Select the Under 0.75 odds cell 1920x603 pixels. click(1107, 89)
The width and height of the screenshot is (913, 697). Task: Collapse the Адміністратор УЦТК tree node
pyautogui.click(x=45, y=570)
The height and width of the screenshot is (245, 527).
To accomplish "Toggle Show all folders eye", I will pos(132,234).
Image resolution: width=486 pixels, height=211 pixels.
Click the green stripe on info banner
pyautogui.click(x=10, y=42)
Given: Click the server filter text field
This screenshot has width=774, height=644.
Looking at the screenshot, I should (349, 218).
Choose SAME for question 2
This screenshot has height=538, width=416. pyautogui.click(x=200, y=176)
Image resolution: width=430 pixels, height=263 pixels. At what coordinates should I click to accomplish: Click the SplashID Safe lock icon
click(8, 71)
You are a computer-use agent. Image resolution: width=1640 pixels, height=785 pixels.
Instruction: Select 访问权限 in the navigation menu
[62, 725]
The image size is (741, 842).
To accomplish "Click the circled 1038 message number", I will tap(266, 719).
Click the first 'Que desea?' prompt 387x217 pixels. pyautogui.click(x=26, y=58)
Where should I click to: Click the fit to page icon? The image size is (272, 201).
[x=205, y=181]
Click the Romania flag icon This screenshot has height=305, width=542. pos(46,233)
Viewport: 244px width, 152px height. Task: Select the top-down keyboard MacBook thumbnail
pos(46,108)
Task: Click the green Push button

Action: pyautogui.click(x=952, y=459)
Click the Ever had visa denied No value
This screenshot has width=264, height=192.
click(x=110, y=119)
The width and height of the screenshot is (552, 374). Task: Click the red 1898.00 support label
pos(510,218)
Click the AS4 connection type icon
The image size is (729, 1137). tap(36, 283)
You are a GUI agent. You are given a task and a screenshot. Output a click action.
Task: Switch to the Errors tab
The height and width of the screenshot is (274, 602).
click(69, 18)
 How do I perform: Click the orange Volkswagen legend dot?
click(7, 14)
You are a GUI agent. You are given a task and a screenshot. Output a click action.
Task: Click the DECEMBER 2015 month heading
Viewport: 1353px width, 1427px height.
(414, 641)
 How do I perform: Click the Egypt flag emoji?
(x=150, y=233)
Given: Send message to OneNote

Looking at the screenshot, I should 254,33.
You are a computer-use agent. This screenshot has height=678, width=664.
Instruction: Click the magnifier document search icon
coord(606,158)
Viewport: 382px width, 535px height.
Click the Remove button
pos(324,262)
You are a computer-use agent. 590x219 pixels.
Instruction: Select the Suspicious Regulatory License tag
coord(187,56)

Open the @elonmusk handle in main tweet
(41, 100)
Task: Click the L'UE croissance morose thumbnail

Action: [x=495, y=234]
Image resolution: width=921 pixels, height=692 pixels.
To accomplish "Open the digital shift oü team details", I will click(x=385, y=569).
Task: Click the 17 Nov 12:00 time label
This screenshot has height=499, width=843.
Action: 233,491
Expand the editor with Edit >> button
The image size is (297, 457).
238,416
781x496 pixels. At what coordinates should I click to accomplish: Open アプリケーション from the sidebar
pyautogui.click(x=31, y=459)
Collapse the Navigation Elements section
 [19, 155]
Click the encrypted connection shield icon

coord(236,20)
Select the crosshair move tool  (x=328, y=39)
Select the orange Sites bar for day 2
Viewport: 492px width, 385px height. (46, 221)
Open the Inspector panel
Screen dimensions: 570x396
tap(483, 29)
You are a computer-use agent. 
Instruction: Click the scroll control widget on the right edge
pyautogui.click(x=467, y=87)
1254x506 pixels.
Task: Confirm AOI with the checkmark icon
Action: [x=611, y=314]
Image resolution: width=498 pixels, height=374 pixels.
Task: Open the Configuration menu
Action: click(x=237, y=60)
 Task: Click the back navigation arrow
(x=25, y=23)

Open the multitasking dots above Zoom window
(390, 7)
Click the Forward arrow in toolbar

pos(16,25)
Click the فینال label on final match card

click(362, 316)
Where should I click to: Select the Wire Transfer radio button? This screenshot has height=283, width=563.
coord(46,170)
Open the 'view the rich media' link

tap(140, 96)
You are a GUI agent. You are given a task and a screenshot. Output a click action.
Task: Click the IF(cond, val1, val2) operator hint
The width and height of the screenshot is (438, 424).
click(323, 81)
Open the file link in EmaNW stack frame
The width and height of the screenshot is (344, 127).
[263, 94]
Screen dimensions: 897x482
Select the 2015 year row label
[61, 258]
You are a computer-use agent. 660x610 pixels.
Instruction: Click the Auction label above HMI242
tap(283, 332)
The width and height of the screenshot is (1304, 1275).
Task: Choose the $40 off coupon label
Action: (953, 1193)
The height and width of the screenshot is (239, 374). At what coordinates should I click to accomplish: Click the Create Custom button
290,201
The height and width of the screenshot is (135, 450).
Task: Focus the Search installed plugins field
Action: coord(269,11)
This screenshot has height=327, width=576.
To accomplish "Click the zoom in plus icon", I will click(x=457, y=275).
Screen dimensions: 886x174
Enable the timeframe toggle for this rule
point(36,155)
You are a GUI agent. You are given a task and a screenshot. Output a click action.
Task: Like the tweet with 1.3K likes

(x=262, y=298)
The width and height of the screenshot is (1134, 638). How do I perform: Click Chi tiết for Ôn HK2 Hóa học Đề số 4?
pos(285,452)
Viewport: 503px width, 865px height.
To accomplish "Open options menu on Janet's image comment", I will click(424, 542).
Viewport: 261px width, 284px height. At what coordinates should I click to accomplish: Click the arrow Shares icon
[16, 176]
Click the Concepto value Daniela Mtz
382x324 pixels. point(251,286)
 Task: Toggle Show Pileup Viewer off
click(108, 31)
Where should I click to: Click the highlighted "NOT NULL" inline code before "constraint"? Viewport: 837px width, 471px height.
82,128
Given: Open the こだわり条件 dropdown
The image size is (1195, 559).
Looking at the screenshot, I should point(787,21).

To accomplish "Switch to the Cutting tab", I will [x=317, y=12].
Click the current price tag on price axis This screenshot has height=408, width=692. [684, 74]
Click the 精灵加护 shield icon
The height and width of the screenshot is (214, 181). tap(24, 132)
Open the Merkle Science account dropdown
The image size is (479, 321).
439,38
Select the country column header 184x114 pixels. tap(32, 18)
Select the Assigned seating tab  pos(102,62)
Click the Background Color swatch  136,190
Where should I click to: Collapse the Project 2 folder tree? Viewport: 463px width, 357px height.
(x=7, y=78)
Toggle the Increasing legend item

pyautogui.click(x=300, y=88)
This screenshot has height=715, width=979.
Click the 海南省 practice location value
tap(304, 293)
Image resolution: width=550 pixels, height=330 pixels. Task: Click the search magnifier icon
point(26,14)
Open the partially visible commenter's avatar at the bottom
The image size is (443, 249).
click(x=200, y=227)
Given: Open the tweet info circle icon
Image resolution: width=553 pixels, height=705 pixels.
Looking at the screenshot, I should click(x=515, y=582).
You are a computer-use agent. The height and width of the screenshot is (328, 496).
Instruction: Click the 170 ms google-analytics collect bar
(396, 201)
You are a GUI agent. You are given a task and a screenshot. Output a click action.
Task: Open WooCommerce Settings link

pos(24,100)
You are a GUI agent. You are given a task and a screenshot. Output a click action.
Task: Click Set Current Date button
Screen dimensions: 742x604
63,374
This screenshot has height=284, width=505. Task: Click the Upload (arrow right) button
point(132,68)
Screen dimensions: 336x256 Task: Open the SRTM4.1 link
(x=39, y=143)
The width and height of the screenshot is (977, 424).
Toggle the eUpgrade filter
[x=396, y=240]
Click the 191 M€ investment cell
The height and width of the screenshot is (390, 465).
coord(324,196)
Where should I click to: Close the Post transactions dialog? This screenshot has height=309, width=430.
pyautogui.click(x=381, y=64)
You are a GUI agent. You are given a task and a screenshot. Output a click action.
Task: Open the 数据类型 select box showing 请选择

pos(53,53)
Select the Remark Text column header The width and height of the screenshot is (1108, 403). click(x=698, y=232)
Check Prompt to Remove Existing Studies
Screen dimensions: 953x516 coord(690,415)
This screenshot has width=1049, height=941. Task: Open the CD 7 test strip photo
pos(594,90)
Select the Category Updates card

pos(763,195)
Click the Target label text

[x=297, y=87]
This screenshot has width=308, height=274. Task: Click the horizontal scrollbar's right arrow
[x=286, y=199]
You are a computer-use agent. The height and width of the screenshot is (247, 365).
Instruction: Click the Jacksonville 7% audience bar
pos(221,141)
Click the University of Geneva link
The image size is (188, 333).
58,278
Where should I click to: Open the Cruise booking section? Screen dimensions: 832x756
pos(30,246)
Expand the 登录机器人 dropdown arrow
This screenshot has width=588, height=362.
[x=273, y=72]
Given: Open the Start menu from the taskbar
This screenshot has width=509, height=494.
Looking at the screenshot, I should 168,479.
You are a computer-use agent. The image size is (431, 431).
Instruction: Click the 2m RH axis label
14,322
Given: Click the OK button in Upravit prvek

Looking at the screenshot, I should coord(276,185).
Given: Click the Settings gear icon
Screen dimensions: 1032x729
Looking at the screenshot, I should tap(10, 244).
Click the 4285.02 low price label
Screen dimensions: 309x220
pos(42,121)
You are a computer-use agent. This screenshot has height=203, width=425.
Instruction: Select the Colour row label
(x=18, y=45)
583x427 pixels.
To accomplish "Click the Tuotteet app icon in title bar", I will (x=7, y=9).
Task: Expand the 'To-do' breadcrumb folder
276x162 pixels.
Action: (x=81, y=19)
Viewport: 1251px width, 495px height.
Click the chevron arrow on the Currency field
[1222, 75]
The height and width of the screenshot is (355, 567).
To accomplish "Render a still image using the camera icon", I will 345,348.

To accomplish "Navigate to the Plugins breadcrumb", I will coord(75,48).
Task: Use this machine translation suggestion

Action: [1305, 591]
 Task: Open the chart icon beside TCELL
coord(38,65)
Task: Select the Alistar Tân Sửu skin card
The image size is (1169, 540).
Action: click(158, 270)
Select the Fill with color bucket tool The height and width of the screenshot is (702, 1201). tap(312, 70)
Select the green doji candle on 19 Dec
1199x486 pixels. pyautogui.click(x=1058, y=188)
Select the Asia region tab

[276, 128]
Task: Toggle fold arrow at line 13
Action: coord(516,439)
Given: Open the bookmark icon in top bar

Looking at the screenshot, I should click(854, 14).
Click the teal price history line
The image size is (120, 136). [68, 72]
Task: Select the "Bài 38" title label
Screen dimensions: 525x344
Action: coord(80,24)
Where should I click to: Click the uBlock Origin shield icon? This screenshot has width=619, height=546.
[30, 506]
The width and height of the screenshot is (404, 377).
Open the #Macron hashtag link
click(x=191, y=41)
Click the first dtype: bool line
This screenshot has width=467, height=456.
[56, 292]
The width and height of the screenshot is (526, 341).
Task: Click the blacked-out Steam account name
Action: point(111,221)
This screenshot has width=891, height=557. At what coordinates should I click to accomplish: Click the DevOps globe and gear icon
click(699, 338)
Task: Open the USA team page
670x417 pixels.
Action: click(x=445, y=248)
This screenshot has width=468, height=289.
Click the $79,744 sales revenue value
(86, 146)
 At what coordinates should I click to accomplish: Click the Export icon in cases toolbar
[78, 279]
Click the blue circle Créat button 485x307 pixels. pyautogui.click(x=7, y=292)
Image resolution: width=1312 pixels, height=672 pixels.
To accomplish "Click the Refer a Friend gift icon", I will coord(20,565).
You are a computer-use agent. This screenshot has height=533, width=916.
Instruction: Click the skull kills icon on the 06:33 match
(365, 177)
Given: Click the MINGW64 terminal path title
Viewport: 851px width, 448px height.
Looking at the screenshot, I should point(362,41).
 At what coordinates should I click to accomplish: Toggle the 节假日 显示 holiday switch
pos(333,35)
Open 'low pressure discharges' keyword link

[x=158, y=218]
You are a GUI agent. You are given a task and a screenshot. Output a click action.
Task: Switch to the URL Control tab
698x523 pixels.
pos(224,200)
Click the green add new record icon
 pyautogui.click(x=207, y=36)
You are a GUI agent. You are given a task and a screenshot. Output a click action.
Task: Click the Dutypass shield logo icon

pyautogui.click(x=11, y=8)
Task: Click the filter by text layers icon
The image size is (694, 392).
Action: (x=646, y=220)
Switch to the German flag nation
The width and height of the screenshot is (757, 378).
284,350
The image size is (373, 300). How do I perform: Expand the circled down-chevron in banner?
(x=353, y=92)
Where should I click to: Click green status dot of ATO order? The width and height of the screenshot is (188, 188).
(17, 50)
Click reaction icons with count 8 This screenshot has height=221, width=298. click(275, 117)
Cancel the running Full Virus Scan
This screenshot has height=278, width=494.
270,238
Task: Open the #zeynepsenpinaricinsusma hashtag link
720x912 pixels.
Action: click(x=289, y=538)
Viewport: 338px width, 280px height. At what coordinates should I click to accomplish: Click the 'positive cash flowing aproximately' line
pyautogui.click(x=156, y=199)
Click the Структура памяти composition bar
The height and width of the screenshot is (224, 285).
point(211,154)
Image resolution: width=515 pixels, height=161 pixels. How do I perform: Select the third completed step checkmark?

= = = = =

**Problem details:** From the listing, copy each line containing the word "computer".

**Response to this task:**
You are a computer-use agent. Image resolution: width=1640 pixels, height=785 pixels.
You are a computer-use agent. This screenshot has height=678, width=664.
You are a computer-use agent. 590x219 pixels.
You are a computer-use agent. 
You are a computer-use agent. 660x610 pixels.
You are a computer-use agent. The height and width of the screenshot is (328, 496).
You are a computer-use agent. The height and width of the screenshot is (247, 365).
You are a computer-use agent. The image size is (431, 431).
You are a computer-use agent. This screenshot has height=203, width=425.
You are a computer-use agent. This screenshot has height=533, width=916.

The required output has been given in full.